*TEXTO PROPORCIONADO*
--------------------------------------------------
La Mejor Crisis De Mi Vida
Por: La “nueva” Caótica Sigrid
Tengo 30 años y estoy en un periodo de crisis, eso si, esta es la mejor crisis de mi vida.
Siempre he sido una niña buena, obediente, que nuca dio problemas en la casa. Responsable, analítica; reservada y tímida con los hombres mientras esperaba la llegada de mi príncipe azul. 
Si miro atrás, no haría nada por cambiar los caminos que tomé, aunque hoy creo que podría caminarlos con más decisión, sobre unos buenos tacones, la mirada al frente, con seguridad, con determinación… pero el pasado se quedó allí, en el pasado y como he leído hace poco: “Soy un melancólico empedernido pero la nostalgia me parece una pérdida de tiempo”.
Así que volviendo al presente, a mis 30 y a mi fabulosa crisis, me dispongo a confesar ciertas cosas que suelo solamente confiar a dos amigas, esas que sé que no me van a mirar con cara rara, como si me hubiese vuelto loca.
Algo que creía que jamás me haría es un tatuaje. Me gustan aquellos que son pequeños, discretos y sexys, pero mi miedo al dolor físico y a la reacción de mi familia que piensa que “los tatuajes son para marineros y putas” nunca me había atrevido. Hasta ahora claro… ¿qué dónde me lo hice? Pues en el culete, el trasero, las posaderas. Me encanta mirarlo y está en un lugar dónde sólo los elegidos pueden acceder.
Por otro lado había descuidado un poco mi aspecto físico y me he dado cuenta de que ¡esto sólo puede ir a peor! Así que me calzo mis Nike y salgo a correr por la playa todos los días durante una hora. Además cuido mi alimentación, muchas más verduras, mucha soja, nada de pescado azul o carne roja. ¡Empiezo a sentirme estupenda!! Más guapa, más sana y por supuesto, más delgada.
--------------------------------------------------
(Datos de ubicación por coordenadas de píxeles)
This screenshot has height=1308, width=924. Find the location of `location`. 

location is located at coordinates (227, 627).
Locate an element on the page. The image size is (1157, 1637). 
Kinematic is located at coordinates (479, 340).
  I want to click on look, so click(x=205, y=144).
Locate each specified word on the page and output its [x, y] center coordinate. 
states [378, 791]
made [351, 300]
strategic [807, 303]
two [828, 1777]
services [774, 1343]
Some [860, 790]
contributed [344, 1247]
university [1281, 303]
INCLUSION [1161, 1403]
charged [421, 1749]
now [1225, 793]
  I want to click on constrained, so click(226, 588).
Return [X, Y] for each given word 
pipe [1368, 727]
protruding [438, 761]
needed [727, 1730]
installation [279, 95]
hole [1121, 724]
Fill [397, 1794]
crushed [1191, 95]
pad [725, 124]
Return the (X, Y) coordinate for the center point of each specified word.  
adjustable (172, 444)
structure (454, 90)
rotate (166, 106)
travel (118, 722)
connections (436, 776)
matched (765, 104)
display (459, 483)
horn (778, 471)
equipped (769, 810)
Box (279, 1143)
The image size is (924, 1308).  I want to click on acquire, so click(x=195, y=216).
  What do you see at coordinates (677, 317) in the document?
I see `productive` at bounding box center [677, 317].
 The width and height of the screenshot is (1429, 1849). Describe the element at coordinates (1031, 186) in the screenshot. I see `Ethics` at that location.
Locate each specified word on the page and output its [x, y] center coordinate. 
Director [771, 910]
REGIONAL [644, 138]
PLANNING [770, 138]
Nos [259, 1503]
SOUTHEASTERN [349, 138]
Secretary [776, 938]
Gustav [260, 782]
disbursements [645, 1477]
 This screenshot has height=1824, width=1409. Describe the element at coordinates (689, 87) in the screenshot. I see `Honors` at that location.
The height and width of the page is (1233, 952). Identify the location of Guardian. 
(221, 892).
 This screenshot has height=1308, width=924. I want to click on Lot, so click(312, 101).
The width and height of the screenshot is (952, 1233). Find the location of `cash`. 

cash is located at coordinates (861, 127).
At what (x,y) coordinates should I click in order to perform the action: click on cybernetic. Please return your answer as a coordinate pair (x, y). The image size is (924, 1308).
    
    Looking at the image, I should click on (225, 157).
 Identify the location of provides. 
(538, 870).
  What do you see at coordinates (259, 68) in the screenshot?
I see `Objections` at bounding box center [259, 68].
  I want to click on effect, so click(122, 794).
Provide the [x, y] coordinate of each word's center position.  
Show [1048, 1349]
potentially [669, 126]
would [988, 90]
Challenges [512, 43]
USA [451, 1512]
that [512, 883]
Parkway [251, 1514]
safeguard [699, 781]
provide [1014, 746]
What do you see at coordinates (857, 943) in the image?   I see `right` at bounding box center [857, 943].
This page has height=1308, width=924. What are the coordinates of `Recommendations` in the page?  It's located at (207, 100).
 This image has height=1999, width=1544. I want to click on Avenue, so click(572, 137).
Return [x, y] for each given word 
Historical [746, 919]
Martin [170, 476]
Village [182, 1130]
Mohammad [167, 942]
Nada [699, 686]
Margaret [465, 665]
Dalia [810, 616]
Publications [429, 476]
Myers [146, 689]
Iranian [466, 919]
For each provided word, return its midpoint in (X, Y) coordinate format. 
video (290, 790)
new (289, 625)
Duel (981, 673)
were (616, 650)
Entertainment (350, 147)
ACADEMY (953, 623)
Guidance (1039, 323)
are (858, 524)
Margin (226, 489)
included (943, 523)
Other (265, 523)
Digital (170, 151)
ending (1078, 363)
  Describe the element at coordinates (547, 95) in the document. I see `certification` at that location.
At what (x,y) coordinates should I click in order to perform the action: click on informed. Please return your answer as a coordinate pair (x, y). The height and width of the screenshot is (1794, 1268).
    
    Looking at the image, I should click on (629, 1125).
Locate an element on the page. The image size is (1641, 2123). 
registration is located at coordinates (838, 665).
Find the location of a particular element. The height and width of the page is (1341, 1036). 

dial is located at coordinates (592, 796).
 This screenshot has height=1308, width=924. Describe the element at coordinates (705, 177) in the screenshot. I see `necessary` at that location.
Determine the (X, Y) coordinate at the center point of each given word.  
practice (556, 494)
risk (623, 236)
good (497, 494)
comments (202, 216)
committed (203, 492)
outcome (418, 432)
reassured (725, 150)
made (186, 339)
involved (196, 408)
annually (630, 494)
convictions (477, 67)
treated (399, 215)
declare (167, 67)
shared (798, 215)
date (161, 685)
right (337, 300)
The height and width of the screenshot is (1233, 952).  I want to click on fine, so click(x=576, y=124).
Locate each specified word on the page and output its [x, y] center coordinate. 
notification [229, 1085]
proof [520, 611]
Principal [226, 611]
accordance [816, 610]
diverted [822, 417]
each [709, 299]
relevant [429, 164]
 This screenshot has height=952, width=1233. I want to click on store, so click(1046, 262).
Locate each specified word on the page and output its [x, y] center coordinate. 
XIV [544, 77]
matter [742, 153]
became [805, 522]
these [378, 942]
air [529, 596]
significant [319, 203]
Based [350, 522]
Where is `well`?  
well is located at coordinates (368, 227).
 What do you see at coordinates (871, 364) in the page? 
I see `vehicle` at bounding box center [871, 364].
--------------------------------------------------
*TAREAS*
#1 Responde estas preguntas sobre el texto de la crisis de los 30:
(a) ¿Qué edad dice tener la narradora?
(b) ¿En qué parte del cuerpo se hizo el tatuaje?
(c) ¿Por dónde sale a correr y durante cuánto tiempo cada día?
#2 Continúa el texto de la crisis de los 30 a partir de su última oración.

*RESPUESTAS*
#1
(a) Tiene 30 años.
(b) En el trasero.
(c) Por la playa, durante una hora.

#2
Cómo de la noche a la mañana mis problemas sentimentales no han encontrado solución, hasta que esto ocurra me he comprado un vibrador que hace que mis noches solitarias sean un poco más divertidas. Lo guardo en mi funda de lentes de sol, en la mesilla de noche de mi casa, y más de una vez he pensado en ¡la cara que pondría mi padre si por algún casual abriese la funda!
Mi timidez y recato con los hombres también se han visto afectadas por mi crisis. Planeo un encuentro con un viejo amigo, lo tenemos hablado, calculado y morimos de ganas. Sexo por sexo, puro y duro, porque si, sin explicaciones, sin preguntas, sin reservas. Y bueno, esta historia, la historia de llamémosle “Guillermo”, continuará en otro artículo.
Mi consejo, no esperes a los 30 para hacer locuras y vivir la mejor crisis de tu vida porque vida sólo hay una y hay que vivirla. La gente hablará de ti igual, pero tú y sólo tú puedes disfrutarla. Y si ya tienes los 30 sal a la calle y pásalo en grande, ¡te lo mereces!